DEDICATED pilots and paramedics who have been instrumental in saving countless lives have been hailed as an air ambulance service reached a major milestone.
The Derbyshire, Leicestershire and Rutland Air Ambulance (DRLAA) has completed its 6,000th rescue mission since its formation in 2008.
The milestone was passed during National Volunteers Week, which was fitting for a service that receives no Government funding and relies on the selfless efforts of unpaid workers just to keep running.
Thousands of people across the three counties where the service operates have benefitted from life-saving treatment following car accidents, falls or other serious incidents.
Just last month, the air ambulance touched down near Etwall to attend to a 27-year-old woman who fell form a horse which then toppled onto her.
As well as being able to get seriously injured people to hospital much quicker than on the ground, the helicopter can also to reach places where land ambulances cannot, such as hills and valleys.
Chief executive Andy Williamson has been personally thanking the charity’s volunteers in its shops across the region to mark the achievement.
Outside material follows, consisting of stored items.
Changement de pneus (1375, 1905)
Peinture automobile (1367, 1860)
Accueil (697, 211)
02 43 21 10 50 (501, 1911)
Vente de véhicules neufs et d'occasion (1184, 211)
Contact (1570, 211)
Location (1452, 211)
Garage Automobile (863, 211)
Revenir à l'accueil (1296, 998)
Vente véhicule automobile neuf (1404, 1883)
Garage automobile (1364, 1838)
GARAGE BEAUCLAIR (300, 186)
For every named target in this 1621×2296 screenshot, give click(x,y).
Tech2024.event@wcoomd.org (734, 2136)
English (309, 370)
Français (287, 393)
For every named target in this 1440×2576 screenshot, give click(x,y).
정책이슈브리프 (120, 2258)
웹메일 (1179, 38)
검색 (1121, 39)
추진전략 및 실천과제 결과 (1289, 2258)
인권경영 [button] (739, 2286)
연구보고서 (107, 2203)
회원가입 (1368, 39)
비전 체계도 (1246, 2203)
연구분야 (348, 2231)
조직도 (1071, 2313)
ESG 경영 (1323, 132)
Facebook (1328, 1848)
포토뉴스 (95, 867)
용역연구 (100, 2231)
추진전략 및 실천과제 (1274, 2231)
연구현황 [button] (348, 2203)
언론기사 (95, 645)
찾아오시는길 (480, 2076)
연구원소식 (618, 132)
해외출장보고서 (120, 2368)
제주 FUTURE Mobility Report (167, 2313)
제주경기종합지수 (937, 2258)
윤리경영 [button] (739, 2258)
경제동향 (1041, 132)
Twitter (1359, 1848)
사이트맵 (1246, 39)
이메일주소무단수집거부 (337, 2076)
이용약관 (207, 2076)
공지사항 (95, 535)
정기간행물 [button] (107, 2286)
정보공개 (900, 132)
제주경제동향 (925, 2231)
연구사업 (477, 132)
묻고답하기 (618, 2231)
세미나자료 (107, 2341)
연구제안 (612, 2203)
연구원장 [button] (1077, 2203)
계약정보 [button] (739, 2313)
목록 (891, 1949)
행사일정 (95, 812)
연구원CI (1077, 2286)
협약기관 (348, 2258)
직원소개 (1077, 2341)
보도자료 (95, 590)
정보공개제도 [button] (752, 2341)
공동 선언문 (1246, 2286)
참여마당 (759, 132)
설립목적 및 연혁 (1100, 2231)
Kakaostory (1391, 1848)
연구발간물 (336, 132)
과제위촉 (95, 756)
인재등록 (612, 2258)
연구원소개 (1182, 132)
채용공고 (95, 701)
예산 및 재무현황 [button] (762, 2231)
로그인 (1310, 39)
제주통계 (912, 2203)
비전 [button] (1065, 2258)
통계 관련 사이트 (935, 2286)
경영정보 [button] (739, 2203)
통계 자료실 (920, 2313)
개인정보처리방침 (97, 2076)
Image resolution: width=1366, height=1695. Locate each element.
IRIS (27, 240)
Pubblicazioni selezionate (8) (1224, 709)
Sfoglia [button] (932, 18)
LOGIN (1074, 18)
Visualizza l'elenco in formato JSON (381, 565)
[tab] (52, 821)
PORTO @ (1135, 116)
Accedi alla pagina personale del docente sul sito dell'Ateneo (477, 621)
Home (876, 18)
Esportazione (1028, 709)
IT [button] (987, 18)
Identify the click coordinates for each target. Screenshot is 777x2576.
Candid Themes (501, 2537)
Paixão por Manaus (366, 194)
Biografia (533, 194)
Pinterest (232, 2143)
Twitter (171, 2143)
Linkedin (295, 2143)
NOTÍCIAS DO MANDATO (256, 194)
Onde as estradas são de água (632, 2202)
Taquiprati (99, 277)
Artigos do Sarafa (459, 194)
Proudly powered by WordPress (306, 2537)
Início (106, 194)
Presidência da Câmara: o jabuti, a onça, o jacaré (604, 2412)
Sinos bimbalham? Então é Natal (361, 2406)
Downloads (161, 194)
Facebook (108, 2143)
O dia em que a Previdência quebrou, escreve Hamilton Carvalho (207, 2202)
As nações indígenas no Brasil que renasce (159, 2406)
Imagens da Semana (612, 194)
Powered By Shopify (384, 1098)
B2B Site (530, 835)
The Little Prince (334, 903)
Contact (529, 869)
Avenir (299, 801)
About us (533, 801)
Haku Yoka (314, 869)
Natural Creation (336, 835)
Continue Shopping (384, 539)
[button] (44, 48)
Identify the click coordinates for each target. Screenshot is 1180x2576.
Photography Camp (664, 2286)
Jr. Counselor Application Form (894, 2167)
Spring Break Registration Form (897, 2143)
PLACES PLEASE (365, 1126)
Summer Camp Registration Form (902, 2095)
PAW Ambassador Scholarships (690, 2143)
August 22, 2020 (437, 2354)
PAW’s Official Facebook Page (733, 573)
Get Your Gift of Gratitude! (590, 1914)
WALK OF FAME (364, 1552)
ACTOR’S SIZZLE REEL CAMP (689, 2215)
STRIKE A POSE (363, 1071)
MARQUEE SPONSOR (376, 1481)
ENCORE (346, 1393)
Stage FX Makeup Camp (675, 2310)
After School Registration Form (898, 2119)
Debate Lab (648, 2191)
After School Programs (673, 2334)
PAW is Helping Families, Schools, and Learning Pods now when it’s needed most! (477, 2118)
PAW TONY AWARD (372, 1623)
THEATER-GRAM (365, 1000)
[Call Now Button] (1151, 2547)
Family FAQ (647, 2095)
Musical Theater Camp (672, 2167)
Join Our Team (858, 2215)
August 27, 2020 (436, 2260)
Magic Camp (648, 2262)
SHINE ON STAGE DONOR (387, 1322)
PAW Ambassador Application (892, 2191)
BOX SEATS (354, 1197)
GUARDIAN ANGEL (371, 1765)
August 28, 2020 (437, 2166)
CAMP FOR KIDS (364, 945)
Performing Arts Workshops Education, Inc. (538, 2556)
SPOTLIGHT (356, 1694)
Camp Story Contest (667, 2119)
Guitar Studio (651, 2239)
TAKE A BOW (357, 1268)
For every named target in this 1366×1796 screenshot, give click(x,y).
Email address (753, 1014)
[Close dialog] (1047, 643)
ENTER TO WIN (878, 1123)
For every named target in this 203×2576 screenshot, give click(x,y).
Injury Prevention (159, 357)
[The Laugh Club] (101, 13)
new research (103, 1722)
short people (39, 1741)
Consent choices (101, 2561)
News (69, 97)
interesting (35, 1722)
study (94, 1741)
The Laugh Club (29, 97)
Phil Bridle, critical care paramedic and airbase manager, paid tribute to the service’s pilots, doctors and paramedics who continue to provide vital assistance to stricken patients.
He said: “To reach 6,000 missions is a magnificent achievement. The fact that we have reached this milestone is testimony of the hard work of all of our volunteers.
“On behalf of all the crew, I would like to thank all of our volunteers who have made this possible and we sincerely hope that we can count on their support for years to come.”